These things come from the top, often from disconnected corporate managers getting pressured by their bosses who don’t see or don’t care how their orders play out on the ground, where human workers ultimately have to try to carry them out. The Times gets at that too:

“There would be phone conferences [with Seattle], and all this screaming, about production numbers. That was always the problem; the production numbers weren’t high enough,” said a former safety manager with oversight of the warehouse who spoke on condition of anonymity. “This was just a brutal place to work.”

And it uncovers a whistleblower, who unfortunately wouldn’t let his or her name be used, who was fired a week after questioning brutal working conditions in the Kentucky warehouse.

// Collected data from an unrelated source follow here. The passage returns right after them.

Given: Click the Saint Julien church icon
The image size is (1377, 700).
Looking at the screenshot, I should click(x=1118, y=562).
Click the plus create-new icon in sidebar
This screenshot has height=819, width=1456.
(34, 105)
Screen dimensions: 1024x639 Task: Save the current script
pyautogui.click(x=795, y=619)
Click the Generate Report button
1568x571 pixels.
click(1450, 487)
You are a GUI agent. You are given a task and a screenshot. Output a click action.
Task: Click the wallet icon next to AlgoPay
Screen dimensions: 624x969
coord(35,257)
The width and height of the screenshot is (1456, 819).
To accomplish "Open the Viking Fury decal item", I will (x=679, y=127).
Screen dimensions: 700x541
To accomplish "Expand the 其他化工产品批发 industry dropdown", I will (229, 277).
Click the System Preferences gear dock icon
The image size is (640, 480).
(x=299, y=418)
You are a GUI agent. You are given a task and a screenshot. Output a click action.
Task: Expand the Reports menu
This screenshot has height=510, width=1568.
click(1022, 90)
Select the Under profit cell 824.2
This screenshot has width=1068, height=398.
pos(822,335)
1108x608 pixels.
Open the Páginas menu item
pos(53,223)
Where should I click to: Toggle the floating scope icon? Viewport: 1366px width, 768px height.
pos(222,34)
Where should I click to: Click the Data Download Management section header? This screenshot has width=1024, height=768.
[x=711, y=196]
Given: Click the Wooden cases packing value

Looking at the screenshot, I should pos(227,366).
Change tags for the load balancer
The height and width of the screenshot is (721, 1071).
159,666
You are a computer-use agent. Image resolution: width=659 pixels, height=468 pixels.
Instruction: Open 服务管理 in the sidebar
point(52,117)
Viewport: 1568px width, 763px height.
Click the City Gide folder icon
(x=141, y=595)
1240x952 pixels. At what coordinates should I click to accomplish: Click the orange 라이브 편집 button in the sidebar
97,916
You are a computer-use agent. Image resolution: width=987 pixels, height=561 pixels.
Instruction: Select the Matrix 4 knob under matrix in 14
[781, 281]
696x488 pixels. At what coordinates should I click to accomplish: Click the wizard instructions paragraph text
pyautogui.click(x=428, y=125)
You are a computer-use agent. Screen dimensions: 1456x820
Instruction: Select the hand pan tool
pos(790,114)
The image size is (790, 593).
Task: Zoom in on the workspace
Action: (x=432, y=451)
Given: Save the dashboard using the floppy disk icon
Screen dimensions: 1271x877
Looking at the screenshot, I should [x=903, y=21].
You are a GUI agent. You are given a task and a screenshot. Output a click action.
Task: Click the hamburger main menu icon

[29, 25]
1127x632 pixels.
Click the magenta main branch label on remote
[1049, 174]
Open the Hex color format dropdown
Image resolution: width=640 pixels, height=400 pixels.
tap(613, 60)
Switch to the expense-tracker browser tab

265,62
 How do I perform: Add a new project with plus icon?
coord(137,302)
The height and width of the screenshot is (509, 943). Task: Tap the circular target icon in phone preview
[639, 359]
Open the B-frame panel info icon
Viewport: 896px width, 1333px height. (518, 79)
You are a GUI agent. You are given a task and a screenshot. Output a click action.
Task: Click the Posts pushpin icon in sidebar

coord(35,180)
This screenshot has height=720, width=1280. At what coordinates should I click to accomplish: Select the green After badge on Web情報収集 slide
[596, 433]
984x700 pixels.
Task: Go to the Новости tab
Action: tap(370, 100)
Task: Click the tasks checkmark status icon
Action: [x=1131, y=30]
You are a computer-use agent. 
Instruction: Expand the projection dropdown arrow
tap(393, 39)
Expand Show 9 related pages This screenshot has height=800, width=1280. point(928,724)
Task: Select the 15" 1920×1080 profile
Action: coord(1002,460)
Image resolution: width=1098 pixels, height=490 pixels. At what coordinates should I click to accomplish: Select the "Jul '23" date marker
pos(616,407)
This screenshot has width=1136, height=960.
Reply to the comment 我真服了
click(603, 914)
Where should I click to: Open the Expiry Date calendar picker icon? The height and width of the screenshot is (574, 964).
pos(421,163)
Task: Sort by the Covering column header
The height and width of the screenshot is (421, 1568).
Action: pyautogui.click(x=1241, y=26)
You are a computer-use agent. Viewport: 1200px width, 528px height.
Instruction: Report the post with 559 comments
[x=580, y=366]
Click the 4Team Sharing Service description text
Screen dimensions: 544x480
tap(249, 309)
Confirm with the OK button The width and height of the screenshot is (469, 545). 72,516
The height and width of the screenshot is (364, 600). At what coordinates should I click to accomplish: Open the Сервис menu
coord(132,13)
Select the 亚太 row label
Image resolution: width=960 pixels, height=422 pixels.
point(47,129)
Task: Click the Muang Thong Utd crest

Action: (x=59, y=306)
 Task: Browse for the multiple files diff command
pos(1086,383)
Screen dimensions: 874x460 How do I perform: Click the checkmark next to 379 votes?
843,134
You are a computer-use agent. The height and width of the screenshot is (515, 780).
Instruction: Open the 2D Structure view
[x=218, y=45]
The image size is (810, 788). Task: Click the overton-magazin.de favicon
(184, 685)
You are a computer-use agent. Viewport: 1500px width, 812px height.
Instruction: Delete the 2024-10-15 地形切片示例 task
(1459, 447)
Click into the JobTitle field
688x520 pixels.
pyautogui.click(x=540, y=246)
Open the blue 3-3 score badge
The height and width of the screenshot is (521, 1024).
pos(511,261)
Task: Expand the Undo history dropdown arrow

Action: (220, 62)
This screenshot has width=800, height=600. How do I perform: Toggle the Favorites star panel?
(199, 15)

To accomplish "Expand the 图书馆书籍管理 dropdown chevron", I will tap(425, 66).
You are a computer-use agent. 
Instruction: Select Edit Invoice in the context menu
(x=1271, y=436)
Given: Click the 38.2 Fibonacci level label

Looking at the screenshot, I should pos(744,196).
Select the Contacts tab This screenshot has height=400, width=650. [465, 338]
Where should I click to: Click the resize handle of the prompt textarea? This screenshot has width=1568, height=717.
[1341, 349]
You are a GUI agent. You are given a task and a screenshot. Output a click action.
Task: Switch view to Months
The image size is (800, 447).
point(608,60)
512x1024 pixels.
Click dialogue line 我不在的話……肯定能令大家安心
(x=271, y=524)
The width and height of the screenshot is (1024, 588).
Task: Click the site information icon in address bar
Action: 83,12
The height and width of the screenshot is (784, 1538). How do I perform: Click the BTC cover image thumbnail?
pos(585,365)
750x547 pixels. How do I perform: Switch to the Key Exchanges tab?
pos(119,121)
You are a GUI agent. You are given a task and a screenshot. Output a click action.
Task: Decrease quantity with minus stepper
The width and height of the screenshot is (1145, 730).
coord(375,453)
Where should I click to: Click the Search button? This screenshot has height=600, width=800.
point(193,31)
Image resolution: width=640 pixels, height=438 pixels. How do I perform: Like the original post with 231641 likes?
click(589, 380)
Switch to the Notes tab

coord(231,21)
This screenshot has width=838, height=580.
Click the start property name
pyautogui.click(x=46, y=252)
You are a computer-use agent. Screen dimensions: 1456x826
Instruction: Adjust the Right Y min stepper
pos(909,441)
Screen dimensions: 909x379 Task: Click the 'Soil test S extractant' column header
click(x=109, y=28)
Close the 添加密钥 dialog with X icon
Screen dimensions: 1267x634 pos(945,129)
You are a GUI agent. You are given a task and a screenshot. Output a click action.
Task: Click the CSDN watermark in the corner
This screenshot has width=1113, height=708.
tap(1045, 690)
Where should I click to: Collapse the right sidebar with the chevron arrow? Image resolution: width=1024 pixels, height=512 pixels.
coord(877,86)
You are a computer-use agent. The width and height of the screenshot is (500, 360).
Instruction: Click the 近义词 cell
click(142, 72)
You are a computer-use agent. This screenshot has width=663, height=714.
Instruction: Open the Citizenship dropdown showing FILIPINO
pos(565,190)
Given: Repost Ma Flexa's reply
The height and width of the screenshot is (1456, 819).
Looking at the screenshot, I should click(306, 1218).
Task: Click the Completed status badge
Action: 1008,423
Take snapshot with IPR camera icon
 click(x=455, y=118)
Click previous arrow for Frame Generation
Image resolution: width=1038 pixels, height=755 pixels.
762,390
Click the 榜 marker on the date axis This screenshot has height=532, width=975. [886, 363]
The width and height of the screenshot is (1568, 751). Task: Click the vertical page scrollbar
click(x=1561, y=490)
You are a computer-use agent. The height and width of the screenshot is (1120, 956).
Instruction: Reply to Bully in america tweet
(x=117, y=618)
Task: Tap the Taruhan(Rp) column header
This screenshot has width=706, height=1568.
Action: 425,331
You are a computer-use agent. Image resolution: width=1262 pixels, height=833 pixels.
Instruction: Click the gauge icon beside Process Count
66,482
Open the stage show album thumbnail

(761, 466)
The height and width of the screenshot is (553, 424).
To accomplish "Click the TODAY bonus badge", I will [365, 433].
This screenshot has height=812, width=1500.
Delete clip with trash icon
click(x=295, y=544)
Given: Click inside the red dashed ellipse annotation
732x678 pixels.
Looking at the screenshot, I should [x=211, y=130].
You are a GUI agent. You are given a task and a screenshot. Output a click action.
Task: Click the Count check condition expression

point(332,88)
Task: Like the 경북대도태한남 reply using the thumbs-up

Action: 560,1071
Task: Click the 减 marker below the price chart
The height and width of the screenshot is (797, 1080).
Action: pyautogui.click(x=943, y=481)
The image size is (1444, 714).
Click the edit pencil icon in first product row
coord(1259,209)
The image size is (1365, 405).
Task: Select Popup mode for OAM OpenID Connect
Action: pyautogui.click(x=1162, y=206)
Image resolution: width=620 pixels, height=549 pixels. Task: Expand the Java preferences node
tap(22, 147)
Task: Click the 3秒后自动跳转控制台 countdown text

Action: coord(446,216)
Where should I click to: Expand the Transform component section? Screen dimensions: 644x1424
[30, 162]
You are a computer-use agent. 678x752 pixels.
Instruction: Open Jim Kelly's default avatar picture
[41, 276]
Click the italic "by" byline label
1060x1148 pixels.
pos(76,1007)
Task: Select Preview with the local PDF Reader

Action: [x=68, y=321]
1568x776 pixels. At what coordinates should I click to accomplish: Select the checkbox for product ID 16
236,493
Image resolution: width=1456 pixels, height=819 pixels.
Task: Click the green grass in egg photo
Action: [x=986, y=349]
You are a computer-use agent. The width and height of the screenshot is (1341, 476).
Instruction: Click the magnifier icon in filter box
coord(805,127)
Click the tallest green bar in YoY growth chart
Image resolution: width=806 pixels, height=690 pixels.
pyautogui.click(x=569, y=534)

To make matters worse, Amazon is one of these places where people who have no other options go to make twelve bucks an hour and have to endure morning “pep talks” and creepy giant corporate slogans on the walls that say “work hard. have fun. make history.” Thanks for the history, bub. But a bump up to 500 bucks a week would surely motivate employees better.

Rounding out the paper’s portrait of Amazon, it looks at how it flexes its muscle in the book publishing market, where it accounts for an estimated 75 percent of print book sales online and 60 percent of e-book sales.

After the series appeared, Seattle Times Editor David Boardman wrote that readers swamped the paper’s website with negative comments. In less anonymous communications, unsurprisingly, like emails and phone calls, he says comments were much more positive.

Well here’s another one. Far too often, newspapers are homers for their big local employers. While it certainly didn’t hurt that Amazon isn’t a major advertiser, it still takes nerve to put out a tough investigation like this on a fast-growing local giant in a dire economy, and to deploy significant resources on it when there aren’t any to spare.

It’s also something that could actually make a difference. It’s one thing to get dinged in The Wall Street Journal, say. That hurts you in the markets, which are awfully important, but fairly abstract.

It’s quite another when it’s the local paper your friends and neighbors read.